▶ _Task objective_: Go to the line containing "Where should I" in the material below. From there to the end, retype every line exactly and drop the pictures.

▶ _Information given_:
--------------------

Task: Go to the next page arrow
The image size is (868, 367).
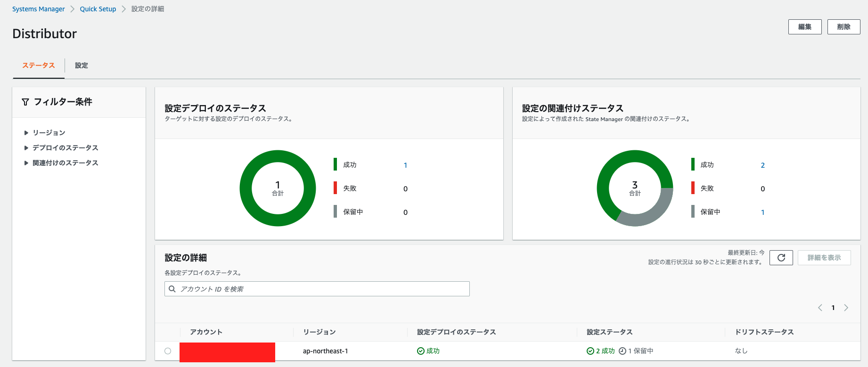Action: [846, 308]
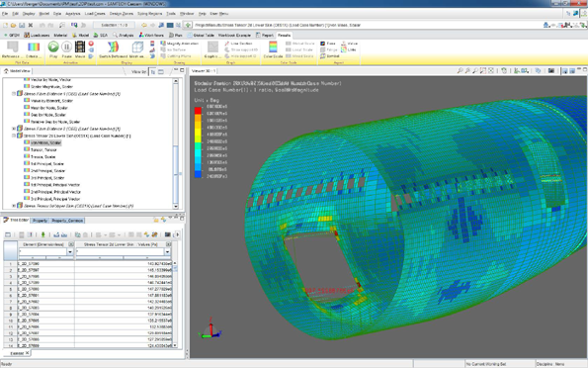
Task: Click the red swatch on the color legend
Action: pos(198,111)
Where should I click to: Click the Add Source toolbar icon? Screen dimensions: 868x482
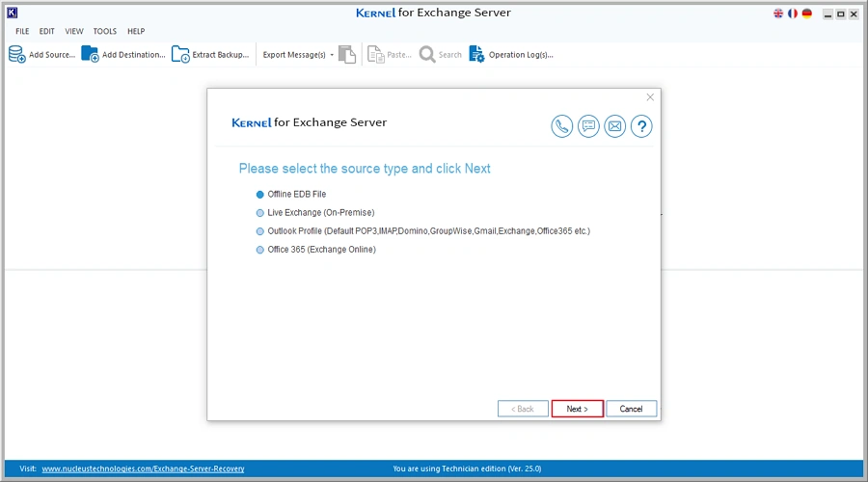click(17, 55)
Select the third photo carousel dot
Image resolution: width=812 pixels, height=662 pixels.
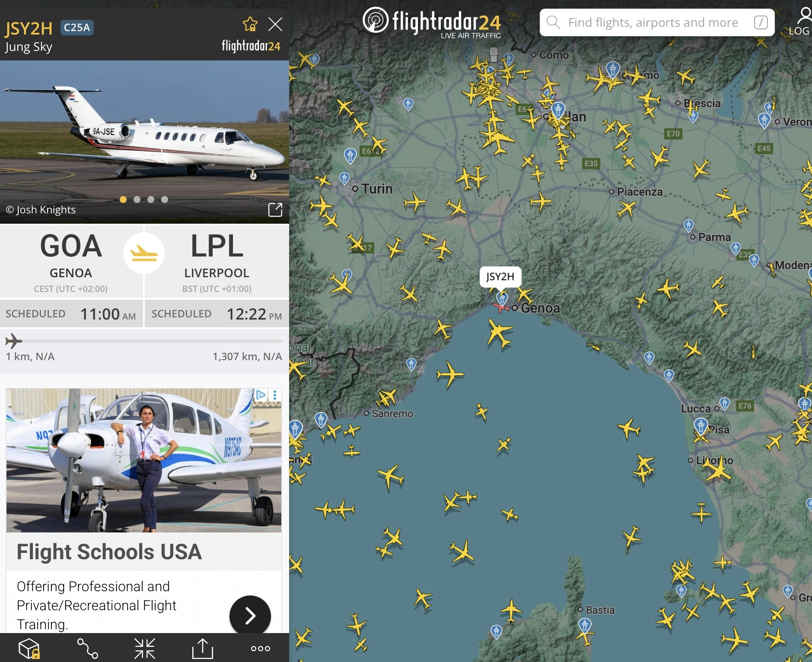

--------------------

▶ _Exercise output_:
Where should I click to: Click the Add Source toolbar icon? Screen dimensions: 868x482
click(17, 55)
Select the third photo carousel dot
Image resolution: width=812 pixels, height=662 pixels.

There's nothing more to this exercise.